One important edge case occurs when deleting more characters than exist to the left of the cursor. A buggy implementation might attempt to remove nonexistent characters and crash. Our implementation avoids this by stopping deletion once the left stack becomes empty. The returned value accurately reflects how many characters were actually deleted.

Another important case happens when moving the cursor beyond the text boundaries. For example, calling cursorLeft(100) when only 3 characters exist to the left. The algorithm safely stops movement once no more characters are available. The same logic applies symmetrically for cursorRight.

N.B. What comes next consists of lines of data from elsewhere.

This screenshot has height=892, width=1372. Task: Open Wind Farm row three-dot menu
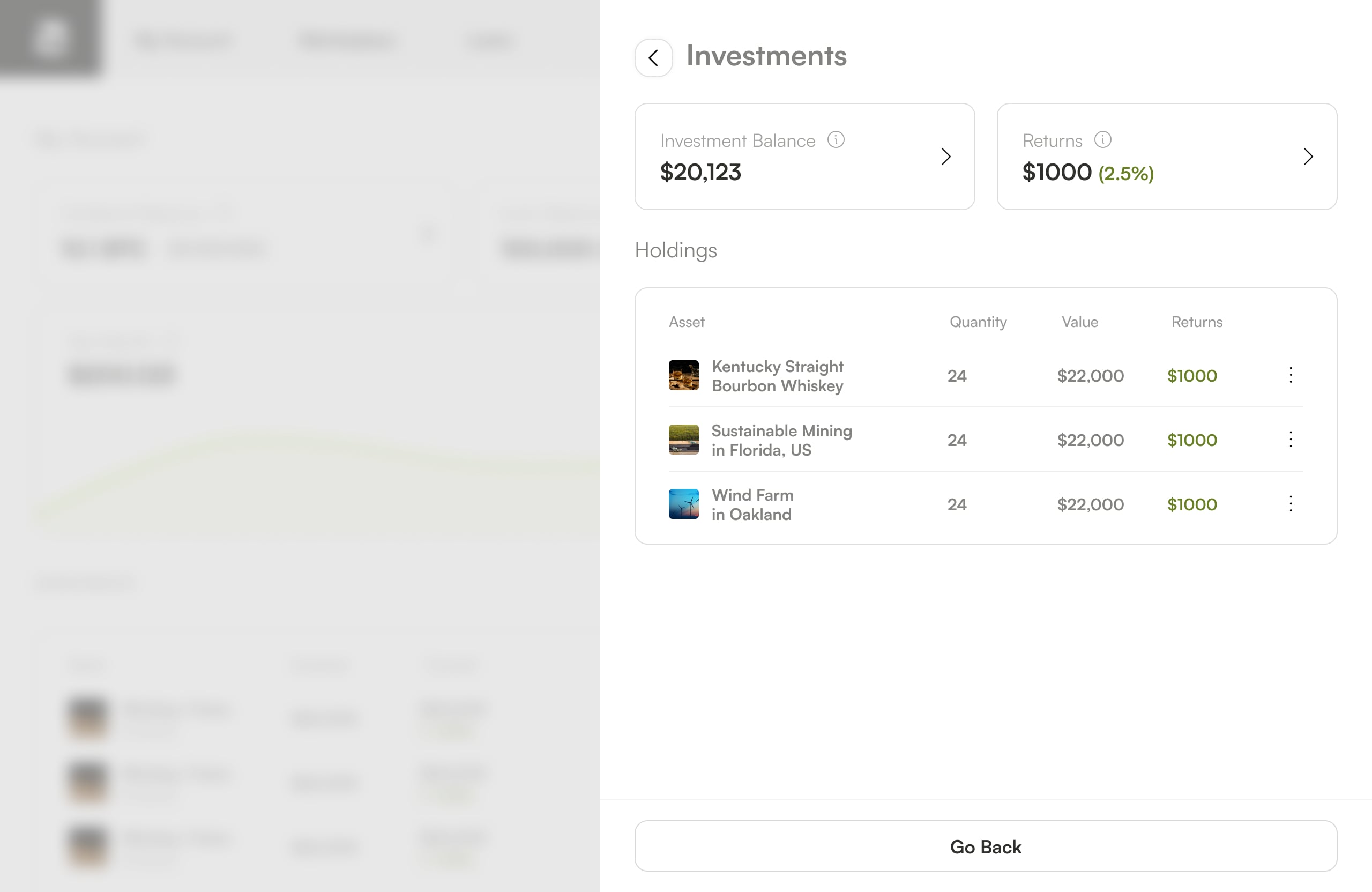tap(1290, 504)
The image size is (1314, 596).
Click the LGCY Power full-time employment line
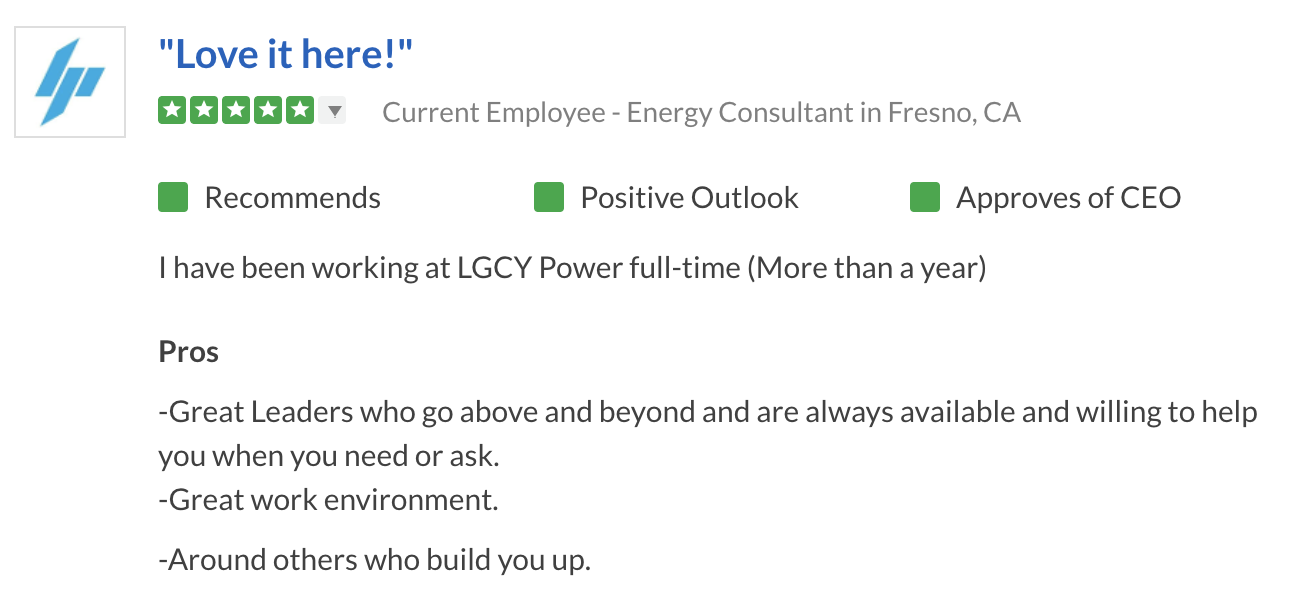point(572,269)
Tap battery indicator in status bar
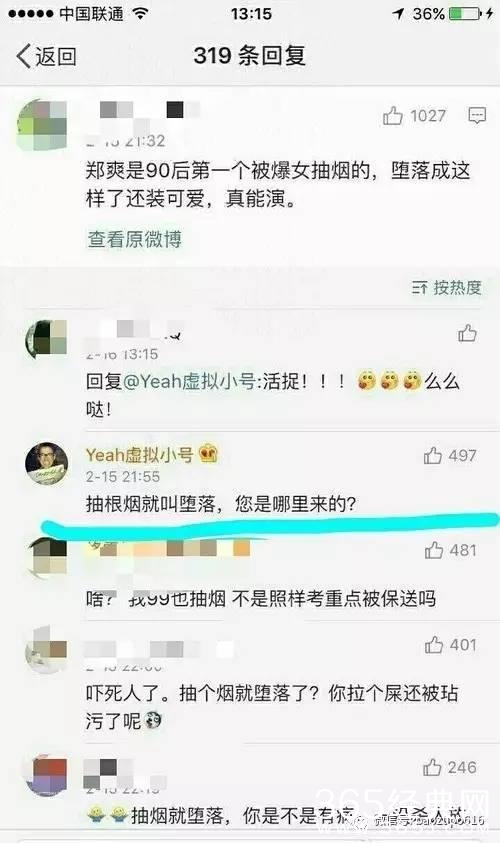This screenshot has width=500, height=843. [x=463, y=13]
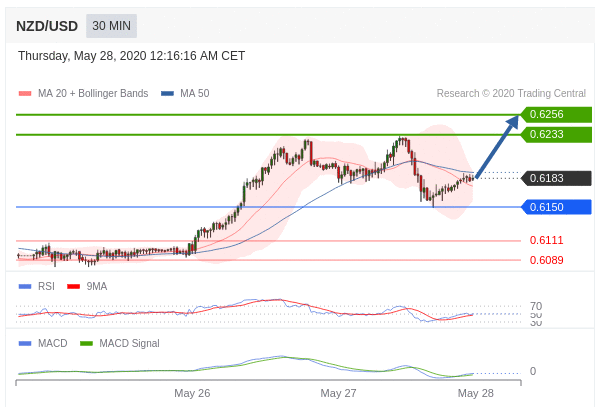Click the MACD legend label

53,343
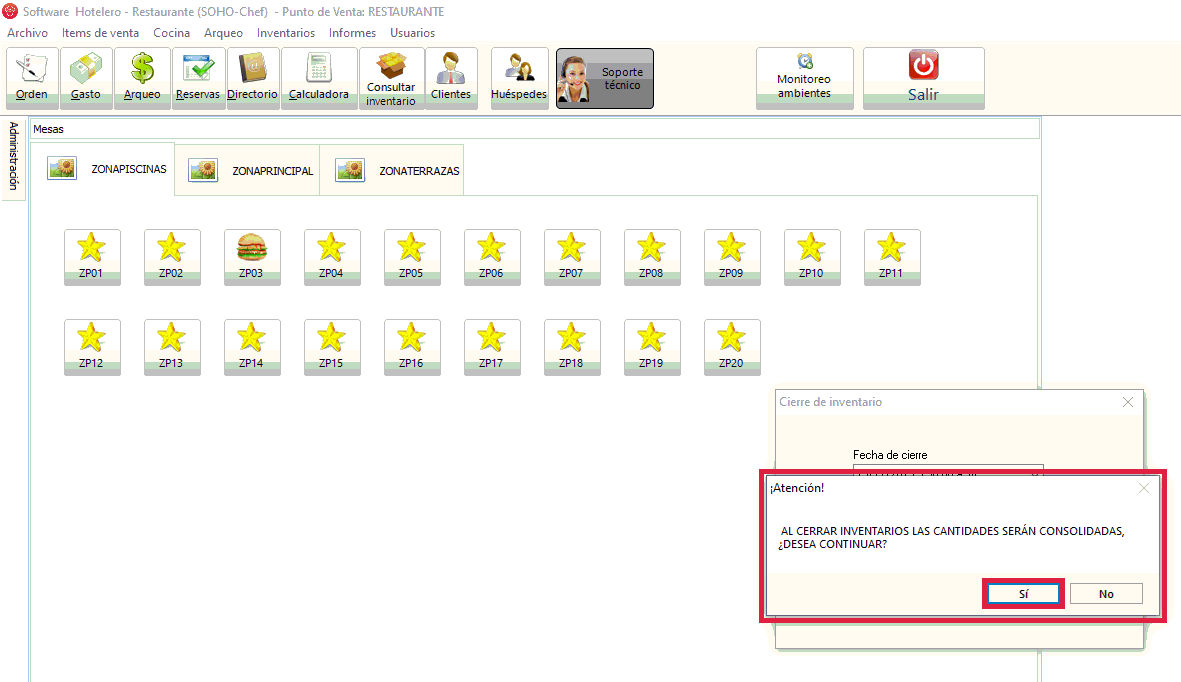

A subtle edge case involves returning the last 10 characters to the left of the cursor. If fewer than 10 characters exist, we must return only the available characters. The slicing operation left[-10:] naturally handles this correctly in Python, and the Go implementation computes a safe starting index before slicing.

A final important case occurs when inserting text in the middle of existing content. The two-stack structure handles this naturally because the cursor position is represented by the split between the stacks. Newly inserted characters are simply appended to left, which places them exactly at the cursor position without rebuilding the entire text.